La novela –por llamarla de algún modo- relata el
aprendizaje de un historiador nacido en los últimos sesentas: clase media
acomodada-Colegio Nacional Buenos Aires- coqueteo político filoperonista en el
PC de Luder Vittel-docencia. Memorias de alguien que, triste, es consciente de que
las instituciones que lo formaron esperaban más de él.
Aunque en el inicio puede desalentar (¿hay un
lugar más trillado que la obsesión de un joven ilustrado con el peronismo
montonero, justo cuando la historia garpa por ese tipo de simulacros?), vale la
pena seguirla, al menos hasta la leer los cuatro capítulos que separan al
primero del sexto y últimos, menos avasalladores.
Pero la segunda parte es excepcional: nuestro
historiador ya no cabe en ningún discurso. Enloquecido en su propio humor se
entrega –a partir de una ponencia en un curso de formación de docentes- a una
narración brillante –incluso y no a pesar de lo disparatado- de historia
argentina.
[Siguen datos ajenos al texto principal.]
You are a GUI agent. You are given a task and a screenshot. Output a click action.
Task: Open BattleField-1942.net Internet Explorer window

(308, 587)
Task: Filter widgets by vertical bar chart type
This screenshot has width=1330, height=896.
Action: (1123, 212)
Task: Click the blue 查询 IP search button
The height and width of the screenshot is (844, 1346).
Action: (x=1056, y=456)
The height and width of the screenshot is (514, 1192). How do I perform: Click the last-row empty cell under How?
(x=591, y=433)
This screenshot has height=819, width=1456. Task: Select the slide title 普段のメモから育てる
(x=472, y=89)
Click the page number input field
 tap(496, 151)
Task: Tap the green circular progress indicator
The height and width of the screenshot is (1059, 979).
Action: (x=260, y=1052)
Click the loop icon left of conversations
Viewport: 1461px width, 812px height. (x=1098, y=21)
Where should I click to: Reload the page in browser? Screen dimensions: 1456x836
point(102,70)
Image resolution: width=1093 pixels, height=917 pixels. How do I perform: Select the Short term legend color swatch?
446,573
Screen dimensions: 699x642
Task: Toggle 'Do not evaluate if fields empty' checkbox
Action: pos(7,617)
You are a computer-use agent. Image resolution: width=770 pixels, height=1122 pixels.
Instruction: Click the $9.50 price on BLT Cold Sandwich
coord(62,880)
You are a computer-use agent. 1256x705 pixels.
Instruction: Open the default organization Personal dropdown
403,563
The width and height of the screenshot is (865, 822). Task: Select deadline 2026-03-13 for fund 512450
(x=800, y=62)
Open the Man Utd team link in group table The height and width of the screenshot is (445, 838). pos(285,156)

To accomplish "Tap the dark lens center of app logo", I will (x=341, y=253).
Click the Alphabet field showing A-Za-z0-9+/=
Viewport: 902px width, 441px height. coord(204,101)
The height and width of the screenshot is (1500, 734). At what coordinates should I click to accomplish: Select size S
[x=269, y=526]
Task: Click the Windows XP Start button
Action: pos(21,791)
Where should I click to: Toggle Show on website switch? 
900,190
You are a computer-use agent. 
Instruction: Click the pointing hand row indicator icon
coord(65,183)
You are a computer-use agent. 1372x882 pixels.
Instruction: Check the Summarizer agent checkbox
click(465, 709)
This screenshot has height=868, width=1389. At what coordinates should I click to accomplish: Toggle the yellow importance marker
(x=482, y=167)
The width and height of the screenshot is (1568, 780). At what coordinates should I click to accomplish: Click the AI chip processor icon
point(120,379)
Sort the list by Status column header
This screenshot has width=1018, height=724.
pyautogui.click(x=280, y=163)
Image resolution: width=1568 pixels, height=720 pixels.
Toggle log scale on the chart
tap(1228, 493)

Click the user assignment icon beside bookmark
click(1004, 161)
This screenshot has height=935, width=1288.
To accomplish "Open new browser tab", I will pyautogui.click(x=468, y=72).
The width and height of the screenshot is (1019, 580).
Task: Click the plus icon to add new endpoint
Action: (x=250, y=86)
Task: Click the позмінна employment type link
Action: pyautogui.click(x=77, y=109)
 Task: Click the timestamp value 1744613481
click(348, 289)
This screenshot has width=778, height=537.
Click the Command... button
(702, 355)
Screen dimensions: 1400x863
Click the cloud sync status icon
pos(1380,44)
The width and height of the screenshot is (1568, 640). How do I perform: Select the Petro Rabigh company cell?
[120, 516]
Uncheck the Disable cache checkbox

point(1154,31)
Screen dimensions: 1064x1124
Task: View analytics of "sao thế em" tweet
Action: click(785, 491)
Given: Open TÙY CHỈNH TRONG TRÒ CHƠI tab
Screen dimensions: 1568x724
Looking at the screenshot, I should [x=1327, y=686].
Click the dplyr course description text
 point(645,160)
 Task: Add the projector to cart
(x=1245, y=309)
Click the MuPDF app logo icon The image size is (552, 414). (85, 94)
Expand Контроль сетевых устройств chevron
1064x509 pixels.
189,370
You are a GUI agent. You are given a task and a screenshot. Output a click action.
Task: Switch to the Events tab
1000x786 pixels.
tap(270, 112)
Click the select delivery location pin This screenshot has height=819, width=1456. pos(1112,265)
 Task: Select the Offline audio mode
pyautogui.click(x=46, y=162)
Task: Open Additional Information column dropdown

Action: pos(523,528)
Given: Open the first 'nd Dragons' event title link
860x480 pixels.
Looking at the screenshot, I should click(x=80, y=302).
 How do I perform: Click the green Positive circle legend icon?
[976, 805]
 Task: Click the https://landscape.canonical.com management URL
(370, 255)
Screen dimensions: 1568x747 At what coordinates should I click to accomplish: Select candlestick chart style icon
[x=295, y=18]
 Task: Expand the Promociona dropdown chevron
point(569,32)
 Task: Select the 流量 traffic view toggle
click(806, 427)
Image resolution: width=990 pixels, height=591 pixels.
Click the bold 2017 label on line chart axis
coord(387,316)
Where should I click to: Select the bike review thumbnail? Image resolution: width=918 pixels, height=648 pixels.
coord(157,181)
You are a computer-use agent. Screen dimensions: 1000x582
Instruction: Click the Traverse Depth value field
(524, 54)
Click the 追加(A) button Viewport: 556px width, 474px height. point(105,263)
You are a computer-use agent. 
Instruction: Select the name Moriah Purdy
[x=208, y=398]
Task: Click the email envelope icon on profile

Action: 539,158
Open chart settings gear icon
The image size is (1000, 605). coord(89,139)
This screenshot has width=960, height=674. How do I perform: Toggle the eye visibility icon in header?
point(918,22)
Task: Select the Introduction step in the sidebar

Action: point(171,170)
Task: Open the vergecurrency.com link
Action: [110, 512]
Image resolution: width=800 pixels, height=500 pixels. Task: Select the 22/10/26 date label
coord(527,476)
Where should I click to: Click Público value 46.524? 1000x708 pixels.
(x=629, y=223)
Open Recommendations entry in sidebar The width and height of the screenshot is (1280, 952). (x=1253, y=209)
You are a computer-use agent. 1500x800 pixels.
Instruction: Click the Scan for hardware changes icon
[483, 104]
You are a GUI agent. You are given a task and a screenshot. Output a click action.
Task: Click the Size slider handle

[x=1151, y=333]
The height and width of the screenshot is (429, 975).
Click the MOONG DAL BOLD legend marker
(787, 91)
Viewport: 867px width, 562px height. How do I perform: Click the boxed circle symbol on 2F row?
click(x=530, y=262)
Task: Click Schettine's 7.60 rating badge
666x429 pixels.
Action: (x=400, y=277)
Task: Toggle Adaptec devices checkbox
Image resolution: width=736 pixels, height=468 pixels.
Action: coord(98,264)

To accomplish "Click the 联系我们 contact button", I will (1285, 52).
La novela entera puede leerse como una reflexión demente sobre los
años ochenta del siglo que nos antecede, desquiciada por la interlocución con
Ramos Mejía y, a través de ella, con no pocos episodios del siglo XIX en
torno a los cuales se descubre el carácter de la nación añorada (como la
observación crucial según la cual la batalla de La verde, en la que el propio
Ramos fue militarmente derrotado, fue crucial en nuestra historia pasada por
medio de la introducción del Remington, tecnología decisiva para la concreción
del estado centralizado).
Se trata de un libro largamente esperado: la
primera pieza escrita de una “alta cultura” kirchnerista (por eso me lo habrá
reglado Lau, sabe que el kirchnerismo me aburre por lo berreta de sus voceros
habituales). En él, y de un modo enteramente nuevo, se reconocen los problemas
y las soluciones al interior de la estricta historia nacional. Si Beatriz Sarlo
acusa a la
Presidenta Cristina de aprender mal y a las apuradas la
historia nacional, y Horacio González se esfuerza hasta lo indecible (llega
incluso a discutir con Feinmann en un libro improbable de edición Planeta) por
dotar al kirchnerismo de un poder de fundamentación dialogal, con la escritura
de Trímboli nada de esto se hace necesario. No hace falta justificar nada (ni
mal ni bien, ni contra ni a favor). Al contrario, alcanza con “romper el
tapper” que hace de la última década un encriptado universo de sentido y volver
a dar un paseo por extravagantes textos del pasado para hallar una ubicación
natural en el presente.
Si por algo se destaca su escritura –burlona
hasta el cansancio, sí, pero para nada banal- es por el modo en que se alivia
la manía ilusoria de la argumentación. Página tras página nos adentrarnos con
en comentarios de gran sutileza sobre las guerras decisivas del pasado,
particularmente Malvinas, y sobre la dictadura y la herencia nefasta de los
setentas; pero también sobre las capas de significación a las que hay que
acudir para comprender eso que se llama historia; o sobre la calidad de las
tareas que la nueva democracia dio a sus jóvenes (militantes o intelectuales,
ese es el universo); y sobre el estado de perplejidad en que nos puso –y aún
nos supone- el peronismo. Todo esto sin acudir un ápice a la solemnidad. ¡Al
fin!
A mil kilómetros de la exposición universitaria,
la afirmación militante y la retórica crítica, la oralidad del texto se
vanagloria de navegar a favor de la corriente, apoyándose en todo tipo de
frases y refranes de sentido común. ¿Cómo lo leerán los amigos dedicados a
hacer de cada palabra un tramo clave en la batalla ideológica?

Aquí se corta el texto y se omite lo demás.